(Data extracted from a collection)
= = = =

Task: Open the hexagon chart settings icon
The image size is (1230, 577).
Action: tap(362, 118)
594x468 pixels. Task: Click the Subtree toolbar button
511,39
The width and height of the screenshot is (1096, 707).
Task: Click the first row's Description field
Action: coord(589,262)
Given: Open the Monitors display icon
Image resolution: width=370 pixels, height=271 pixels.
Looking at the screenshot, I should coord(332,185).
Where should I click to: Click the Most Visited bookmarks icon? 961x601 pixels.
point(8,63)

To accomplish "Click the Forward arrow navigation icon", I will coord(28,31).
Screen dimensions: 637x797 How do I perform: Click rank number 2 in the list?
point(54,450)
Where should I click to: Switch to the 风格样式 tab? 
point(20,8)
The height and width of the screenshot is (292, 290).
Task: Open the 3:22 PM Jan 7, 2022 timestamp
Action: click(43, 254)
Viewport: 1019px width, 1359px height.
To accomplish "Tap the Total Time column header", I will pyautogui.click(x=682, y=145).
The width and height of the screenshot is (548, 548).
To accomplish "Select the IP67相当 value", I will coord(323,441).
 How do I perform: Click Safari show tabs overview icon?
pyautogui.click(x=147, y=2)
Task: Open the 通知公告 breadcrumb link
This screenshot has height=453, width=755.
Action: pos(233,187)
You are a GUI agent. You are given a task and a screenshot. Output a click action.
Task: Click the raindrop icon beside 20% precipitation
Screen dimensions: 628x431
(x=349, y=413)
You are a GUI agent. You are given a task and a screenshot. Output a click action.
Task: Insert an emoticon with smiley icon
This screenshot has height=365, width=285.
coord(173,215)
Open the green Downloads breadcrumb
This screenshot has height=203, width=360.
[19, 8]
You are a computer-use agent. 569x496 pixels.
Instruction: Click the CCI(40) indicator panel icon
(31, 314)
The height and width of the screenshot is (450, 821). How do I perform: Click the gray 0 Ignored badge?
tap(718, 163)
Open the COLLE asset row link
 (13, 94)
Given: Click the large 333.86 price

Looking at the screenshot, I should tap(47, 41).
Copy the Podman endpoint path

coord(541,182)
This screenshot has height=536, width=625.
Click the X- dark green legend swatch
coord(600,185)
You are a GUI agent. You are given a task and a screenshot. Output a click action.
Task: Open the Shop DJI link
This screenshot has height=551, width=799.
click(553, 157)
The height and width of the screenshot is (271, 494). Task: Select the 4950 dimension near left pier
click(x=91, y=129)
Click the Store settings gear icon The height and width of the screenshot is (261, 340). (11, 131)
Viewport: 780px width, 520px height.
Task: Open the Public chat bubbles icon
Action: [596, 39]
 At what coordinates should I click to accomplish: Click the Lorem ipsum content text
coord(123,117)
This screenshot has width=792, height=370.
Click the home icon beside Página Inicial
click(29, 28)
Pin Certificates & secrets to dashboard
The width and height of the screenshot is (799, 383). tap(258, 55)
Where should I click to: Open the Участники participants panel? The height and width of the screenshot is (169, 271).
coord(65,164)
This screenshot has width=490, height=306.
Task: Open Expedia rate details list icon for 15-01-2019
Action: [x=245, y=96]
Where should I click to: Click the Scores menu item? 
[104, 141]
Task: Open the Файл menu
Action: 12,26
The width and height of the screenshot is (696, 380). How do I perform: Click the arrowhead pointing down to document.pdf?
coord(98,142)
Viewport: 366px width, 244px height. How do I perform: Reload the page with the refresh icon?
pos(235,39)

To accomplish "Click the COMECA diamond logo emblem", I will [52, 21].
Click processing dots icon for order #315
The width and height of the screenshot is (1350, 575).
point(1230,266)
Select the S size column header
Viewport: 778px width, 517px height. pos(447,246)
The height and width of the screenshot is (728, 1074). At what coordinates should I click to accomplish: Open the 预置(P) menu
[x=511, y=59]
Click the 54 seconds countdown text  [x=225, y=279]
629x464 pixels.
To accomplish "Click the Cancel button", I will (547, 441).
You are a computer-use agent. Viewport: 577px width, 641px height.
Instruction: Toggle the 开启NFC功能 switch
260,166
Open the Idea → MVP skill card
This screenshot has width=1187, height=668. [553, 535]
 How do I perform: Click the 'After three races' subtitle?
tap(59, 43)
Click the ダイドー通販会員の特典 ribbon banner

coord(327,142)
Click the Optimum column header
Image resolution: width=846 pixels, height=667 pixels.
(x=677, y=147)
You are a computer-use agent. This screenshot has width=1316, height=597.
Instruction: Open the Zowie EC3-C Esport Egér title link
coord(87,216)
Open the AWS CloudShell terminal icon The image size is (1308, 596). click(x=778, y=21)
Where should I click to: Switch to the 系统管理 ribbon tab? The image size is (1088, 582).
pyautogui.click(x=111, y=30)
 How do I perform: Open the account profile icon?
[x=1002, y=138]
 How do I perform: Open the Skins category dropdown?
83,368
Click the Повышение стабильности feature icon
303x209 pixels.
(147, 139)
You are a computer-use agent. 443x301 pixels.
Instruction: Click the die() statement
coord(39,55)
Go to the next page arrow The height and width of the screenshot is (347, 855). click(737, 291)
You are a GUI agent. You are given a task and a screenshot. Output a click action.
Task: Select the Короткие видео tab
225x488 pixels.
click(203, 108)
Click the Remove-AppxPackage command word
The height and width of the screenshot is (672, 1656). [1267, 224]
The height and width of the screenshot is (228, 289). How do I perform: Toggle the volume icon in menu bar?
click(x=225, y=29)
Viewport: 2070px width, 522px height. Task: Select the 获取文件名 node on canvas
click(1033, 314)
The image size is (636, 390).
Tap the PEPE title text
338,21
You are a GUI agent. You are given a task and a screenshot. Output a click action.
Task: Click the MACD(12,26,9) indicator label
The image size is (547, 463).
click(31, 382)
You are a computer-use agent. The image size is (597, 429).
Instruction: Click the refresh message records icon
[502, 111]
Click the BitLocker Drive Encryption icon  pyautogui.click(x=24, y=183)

= = = =

▶ _What this task involves_: Please write out the lines that run from the one with "Tap the PEPE title text" to the end of the records, both included, exactly as they appear.

▶ _Result for this exercise_:
Tap the PEPE title text
338,21
You are a GUI agent. You are given a task and a screenshot. Output a click action.
Task: Click the MACD(12,26,9) indicator label
The image size is (547, 463).
click(31, 382)
You are a computer-use agent. The image size is (597, 429).
Instruction: Click the refresh message records icon
[502, 111]
Click the BitLocker Drive Encryption icon  pyautogui.click(x=24, y=183)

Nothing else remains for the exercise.